LinkedList永远不会终止Java中的输入

时间:2014-07-24 13:33:47

标签: java input

我正在用Java制作一个链表程序。但是当我调用方法get_values()时;它不断要求输入。我似乎无法阻止它。由于我无法解决代码中的问题,因此我在此处粘贴整个程序代码。

import java.io.*; //Importing Java Input-Output Library
class Node
{
    int x;
    Node next; //Initializing Node data type named next
    Node() //method to set all values to 0
    {
        x=0;
        next=null;
    }

    void get_data(int a) //get data from user
    {
        x=a;
    }

    int put_data() // print returned values
    {
        return x;
    }
}

class List
{
    Node start; //Another node (user created variable)
    List()
    {
        start=null;
    }

    void Add_Node(int a) // Add or Creating new nodes and linking them
    {
        Node n=new Node();
        n.get_data(a);
        if(start==null)
        {
            start=n;
        }
        else if(start!=null)
        {
            for(Node temp=start, prev=start; temp!=null; prev=temp, temp=temp.next) //sorting
            {
                if(temp.x>n.x && temp==start)
                {
                    n.next=temp;
                    start=n;
                }
                else if(temp.x<n.x && temp.next==null)
                {
                    temp.next=n;
                }
                else if(temp.x>n.x && prev.x<n.x)
                {
                    n.next=temp;
                    prev.next=n;
                }
                }
            }
        }
    void traverse() //printing traversed values
    {
        for(Node temp=start; temp!=null; temp=temp.next)
        {
            System.out.print(temp.put_data()+"  ");
        }
    }
    void extraction(int b) throws IOException
    {
        InputStreamReader ist=new InputStreamReader(System.in);
        BufferedReader br=new BufferedReader(ist);
        int a;
        for(int i=0; i<5; i++)
        {   
            System.out.println("Enter the value for node "+i+":");
            a=Integer.parseInt(br.readLine()); 
            Add_Node(a);
        }
        traverse();
        Node store_new=null;
        boolean match_check=false;
        for(Node temp=start, prev=start; temp!=null; prev=temp, temp=temp.next)
        {
            if(temp.x==b && temp!=null)
            {
                match_check=true;
                store_new=temp;
                break;
            }
            else if(temp.x!=b)
            {
                //match_check=false;
            }
        }
        if(match_check==true)
        {
            System.out.println("Value found.
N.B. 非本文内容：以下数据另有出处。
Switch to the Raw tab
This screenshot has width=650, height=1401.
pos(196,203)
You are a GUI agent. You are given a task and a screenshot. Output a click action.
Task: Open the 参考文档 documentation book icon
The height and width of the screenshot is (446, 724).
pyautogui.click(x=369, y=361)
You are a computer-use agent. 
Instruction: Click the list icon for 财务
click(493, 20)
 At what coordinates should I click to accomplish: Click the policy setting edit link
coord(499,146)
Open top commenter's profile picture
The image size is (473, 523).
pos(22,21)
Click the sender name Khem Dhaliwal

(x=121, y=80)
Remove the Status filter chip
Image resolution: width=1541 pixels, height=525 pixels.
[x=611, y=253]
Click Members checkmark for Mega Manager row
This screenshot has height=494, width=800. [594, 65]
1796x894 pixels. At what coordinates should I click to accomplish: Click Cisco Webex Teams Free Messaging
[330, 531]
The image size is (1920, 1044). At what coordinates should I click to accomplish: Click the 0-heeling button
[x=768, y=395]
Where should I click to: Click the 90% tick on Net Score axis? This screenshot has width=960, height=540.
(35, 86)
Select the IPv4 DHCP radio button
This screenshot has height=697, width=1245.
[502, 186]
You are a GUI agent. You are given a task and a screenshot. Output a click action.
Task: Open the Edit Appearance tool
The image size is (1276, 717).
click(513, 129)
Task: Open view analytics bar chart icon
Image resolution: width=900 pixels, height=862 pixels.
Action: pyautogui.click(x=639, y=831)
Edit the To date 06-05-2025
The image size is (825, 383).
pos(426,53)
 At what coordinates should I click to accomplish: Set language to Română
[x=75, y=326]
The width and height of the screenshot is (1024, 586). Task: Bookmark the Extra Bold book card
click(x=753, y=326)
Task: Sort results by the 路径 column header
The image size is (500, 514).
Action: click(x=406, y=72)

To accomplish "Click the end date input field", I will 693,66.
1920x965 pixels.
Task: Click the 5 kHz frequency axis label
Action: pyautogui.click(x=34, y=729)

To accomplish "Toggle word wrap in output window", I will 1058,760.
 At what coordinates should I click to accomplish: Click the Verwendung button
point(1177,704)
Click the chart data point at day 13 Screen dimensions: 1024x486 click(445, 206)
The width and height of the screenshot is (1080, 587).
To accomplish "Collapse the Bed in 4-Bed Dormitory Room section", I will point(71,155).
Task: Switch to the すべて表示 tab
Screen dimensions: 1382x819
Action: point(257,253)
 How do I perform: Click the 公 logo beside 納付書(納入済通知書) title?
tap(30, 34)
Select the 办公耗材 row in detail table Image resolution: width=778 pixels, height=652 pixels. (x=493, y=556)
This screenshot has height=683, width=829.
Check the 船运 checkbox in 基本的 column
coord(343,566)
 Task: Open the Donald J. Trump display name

The value address is: "+store_new+" and the value stored in it is: "+store_new.x);
        }
        else if(match_check==false)
        {
            System.out.println("Value not found in the list, please enter a value which exists in the list.");
            System.exit(0);
        }
    }
}

public class LinkedList //main class
{
    static void get_values() throws IOException
    {
        InputStreamReader ist=new InputStreamReader(System.in);
        BufferedReader br=new BufferedReader(ist);
        List l=new List();
        int a;
        for(int i=0; i<5; i++)
        {   
            System.out.println("Enter the value for node "+i+":");
            a=Integer.parseInt(br.readLine()); 
            l.Add_Node(a);
        }
        l.traverse();
    }
    static void extract() throws IOException
    {
        InputStreamReader ist=new InputStreamReader(System.in);
        BufferedReader br=new BufferedReader(ist);
        List l=new List();
        int b;
        System.out.println("Enter the value for extraction: ");
        b=Integer.parseInt(br.readLine());
        l.extraction(b);
    }
    static void sublist()
    {

    }
    public static void main(String[] args) throws IOException
    {
        InputStreamReader ist=new InputStreamReader(System.in);
        BufferedReader br=new BufferedReader(ist);
        List l = new List();
        int input;
        boolean Menu_check=false;
        System.out.println("Enter a the corresponding number to select the menu and then press enter");
        System.out.println("1. Enter values and traverse them");
        System.out.println("2. Enter a value and find it in the list");
        System.out.println("3. Enter a range to be extracted from the list");
        System.out.println("4. Exit?");
        input=Integer.parseInt(br.readLine());
        if(input<5 && input>0)
        {
            Menu_check=true;
        }
        while(Menu_check=true)
        {
            switch(input)
            {
                case 1: get_values();
                        break;
                case 2: extract();
                        break;
                case 3: sublist();
                        break;
                case 4: System.out.println("Goodbye");
                        System.exit(0);
                        break;
            }
        }
    }  
}

有人可以查看我的代码并帮助我吗?

3 个答案:

答案 0 :(得分:0)

您正在使用Menu_check=true表示休息状况。在Java(以及大多数(如果不是所有其他语言)中,一个=设置变量,==用于比较。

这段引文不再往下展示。